Data vs. Facts, Illustrated
There are two expressions that get used often in the lean world, one from Dr. W. Edwards Deming and one from Toyota's Taiichi Ohno. Dr. Deming was quoted as saying (even if he didn't originate it):
“In God we trust, all others bring data.”
“Data is of course important in manufacturing, but I place the greatest emphasis on facts.”
Ohno emphasized not relying on reports, but instead going to the “gemba” – a Japanese term that means “workplace” or “the actual place.”
Thanks to one of my favorite funny blogs, Failblog.org, I found a picture that illustrates it perfectly:
Here's a sign that's clearly wrong, given the snow on the ground. Is there a risk in our organizations, whether a factory or a hospital, that the data (in the form of a report or an electronic system) that we rely in data that's inadvertently incorrect? What if someone was making a decision based on a “management dashboard” that said it was 119 degrees outside?

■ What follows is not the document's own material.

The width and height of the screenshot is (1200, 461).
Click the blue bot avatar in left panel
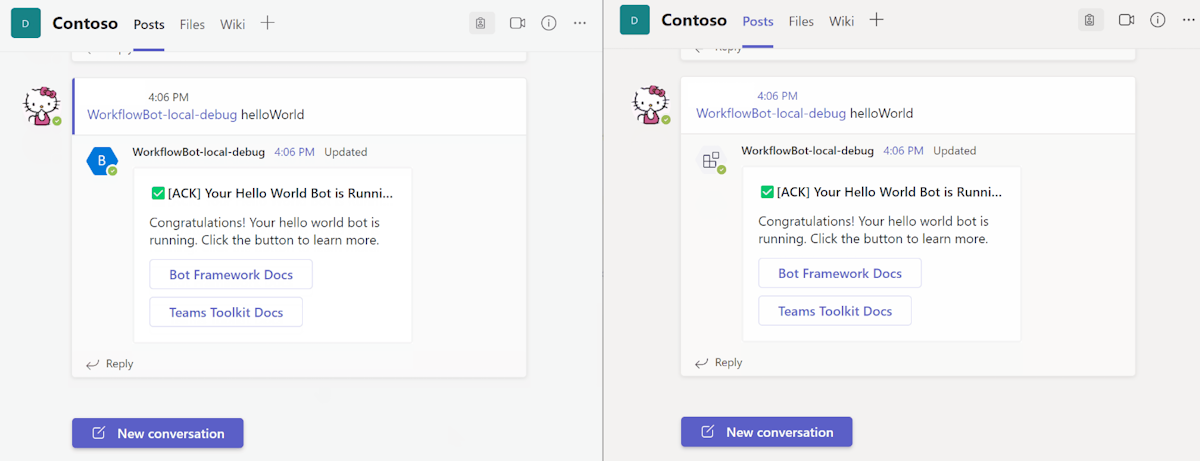[x=102, y=161]
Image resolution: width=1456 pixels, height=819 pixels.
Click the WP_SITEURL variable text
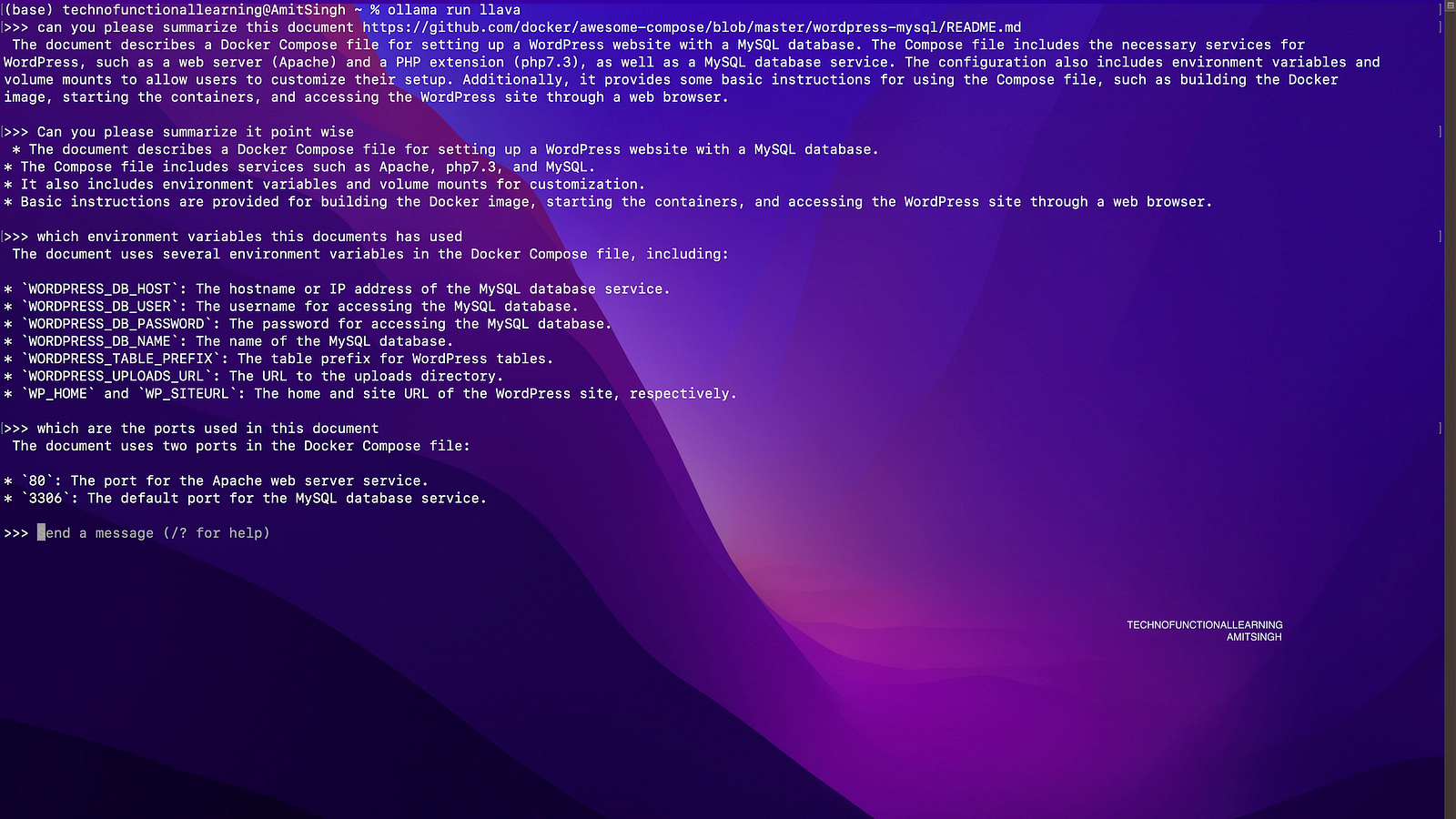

In John Shook's class yesterday, he talked about facts – what do you know and how do you know it? So you think it's 119 degrees outside in January? How do you know that? From a report? Hmmm, not good enough. Go to the gemba. Do you feel the temperature first hand?
This is an old story from the 1995-1996 time frame, but it's one of my favorite GM war stories – how the plant production superintendent was fooled by perpetually faked data. I wrote about it 2007 in “GM Got Gamed.” The superintendent never went to the gemba in a meaningful way, he never saw the “fact” that production rarely hit a consistent 60 engine blocks per hour the way the faked data showed.
Do things like this happen in your organization?